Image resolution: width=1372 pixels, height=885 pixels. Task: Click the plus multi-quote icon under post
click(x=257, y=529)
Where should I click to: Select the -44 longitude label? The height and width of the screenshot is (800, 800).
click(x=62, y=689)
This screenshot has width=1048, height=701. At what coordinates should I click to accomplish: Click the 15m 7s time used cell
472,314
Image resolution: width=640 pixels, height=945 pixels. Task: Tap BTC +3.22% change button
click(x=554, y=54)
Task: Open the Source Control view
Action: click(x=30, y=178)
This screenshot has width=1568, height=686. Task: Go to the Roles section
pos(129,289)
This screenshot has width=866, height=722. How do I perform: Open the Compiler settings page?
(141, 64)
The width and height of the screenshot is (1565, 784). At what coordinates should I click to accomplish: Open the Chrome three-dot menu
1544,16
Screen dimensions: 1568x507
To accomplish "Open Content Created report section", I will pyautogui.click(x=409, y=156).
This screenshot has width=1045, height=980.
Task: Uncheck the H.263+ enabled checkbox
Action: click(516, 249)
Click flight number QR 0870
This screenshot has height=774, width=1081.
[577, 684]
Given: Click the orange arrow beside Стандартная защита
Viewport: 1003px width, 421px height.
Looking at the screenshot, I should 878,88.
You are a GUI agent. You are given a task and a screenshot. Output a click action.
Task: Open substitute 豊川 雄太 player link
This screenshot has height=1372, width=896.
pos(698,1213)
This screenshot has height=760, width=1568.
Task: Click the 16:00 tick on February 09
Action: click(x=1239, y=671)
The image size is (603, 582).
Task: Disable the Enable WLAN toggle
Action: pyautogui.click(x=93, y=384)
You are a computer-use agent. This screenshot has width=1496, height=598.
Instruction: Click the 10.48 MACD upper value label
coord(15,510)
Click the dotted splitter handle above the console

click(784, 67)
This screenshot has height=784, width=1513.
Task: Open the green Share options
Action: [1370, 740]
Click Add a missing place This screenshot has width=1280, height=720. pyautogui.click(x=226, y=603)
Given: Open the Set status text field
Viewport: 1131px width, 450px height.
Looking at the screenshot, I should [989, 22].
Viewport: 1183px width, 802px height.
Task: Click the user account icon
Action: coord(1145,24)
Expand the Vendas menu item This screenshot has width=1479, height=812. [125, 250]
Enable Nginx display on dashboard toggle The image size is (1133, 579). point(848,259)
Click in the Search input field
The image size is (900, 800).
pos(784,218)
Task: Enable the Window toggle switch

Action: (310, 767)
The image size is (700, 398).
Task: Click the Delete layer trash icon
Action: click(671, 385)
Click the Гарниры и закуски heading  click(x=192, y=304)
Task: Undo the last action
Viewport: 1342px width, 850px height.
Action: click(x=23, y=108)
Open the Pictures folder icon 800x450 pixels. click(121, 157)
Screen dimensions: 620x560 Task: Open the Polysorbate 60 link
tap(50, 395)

____

YOUR OBJECTIVE: In which lines of the records does the word "agent" appear? Copy each of them.

ANSWER FOR THIS EXERCISE:
You are a GUI agent. You are given a task and a screenshot. Output a click action.
You are a computer-use agent. This screenshot has width=1496, height=598.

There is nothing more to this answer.